首周りにデフォルトの布飾りがあるかどうかで、こんだけ装飾品の比重が上がるのか。ネックレスはもちろんキラキラしてなきゃいけないし、首筋から肩がまるっと出ているとイヤリングも大振りになるし、そーなると髪飾りも派手目にしないとバランス悪いし。
そのことに思い至った……ことから、必然的にポピュラー・コンサートの衣装の意味もわかったんだ。
あのダサい首の布飾り、アレは学生たちにアクセサリーを用意させないですむようにという配慮だったんだ。
タカラジェンヌたちはみんなひとりひとり意匠を凝らしたステキなアクセサリーを身につけて舞台に立っているし、それを用意するために睡眠時間を削って自作したりすると聞く。

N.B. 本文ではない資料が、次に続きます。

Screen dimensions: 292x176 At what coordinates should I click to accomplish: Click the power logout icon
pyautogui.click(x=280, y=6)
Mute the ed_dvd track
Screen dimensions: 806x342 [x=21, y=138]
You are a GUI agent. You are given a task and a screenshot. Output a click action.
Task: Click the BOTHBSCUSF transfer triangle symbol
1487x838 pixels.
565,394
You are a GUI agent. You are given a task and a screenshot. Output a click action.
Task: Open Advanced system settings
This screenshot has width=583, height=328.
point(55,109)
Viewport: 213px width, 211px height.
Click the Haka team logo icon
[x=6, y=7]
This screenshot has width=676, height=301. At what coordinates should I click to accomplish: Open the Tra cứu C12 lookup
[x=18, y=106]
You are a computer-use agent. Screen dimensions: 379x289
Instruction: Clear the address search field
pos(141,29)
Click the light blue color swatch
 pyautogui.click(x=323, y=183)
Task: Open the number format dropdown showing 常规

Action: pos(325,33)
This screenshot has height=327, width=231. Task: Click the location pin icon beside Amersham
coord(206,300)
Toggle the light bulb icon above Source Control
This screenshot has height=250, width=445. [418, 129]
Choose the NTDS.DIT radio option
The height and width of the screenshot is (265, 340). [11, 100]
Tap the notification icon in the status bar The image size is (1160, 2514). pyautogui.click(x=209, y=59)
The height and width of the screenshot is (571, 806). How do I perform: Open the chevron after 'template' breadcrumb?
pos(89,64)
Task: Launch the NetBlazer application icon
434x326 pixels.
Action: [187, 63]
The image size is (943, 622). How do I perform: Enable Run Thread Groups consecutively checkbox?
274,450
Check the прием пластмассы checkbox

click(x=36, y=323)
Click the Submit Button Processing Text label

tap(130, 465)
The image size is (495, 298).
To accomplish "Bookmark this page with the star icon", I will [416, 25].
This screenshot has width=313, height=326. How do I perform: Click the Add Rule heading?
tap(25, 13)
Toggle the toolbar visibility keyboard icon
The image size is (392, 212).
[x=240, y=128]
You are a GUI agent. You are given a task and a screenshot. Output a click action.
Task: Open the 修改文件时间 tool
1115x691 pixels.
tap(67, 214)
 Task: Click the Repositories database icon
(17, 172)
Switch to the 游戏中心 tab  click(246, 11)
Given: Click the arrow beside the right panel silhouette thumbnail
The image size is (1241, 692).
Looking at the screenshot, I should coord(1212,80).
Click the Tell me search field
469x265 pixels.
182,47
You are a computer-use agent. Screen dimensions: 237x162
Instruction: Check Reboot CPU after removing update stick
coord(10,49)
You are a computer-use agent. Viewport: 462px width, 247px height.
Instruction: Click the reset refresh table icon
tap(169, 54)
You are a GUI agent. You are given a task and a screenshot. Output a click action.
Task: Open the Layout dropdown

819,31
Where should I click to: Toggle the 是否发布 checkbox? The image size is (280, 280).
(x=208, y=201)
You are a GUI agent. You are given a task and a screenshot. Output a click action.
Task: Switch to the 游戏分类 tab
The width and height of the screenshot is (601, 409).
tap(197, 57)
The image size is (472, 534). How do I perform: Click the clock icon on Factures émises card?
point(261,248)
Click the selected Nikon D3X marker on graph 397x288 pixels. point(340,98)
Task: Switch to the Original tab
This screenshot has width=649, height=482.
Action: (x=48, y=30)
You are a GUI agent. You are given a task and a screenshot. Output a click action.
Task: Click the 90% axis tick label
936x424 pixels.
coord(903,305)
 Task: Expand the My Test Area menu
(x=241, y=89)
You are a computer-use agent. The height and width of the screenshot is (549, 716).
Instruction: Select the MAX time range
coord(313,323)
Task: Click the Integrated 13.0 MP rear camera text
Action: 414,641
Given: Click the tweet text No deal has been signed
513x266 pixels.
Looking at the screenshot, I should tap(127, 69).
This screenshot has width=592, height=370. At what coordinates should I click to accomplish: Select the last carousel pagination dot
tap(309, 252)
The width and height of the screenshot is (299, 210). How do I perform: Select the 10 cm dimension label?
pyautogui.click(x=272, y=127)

入団後は必要かもしれないが、まだ学生である彼女たちにそーいった部分での努力は求めていないんだろう。アクセサリー作りや購入よりも、まず純粋に芸を披露することに集中しなさいという意味なんだ。
なるほどー、それで毎年あのドレスなんだ。首の飾りに髪のリボンまでお揃いで用意されてるんだ。
と、感心する(笑)。
文化祭を観るようになって今年で何回目かな。それでも毎年なにかしら発見はあるものだ(笑)。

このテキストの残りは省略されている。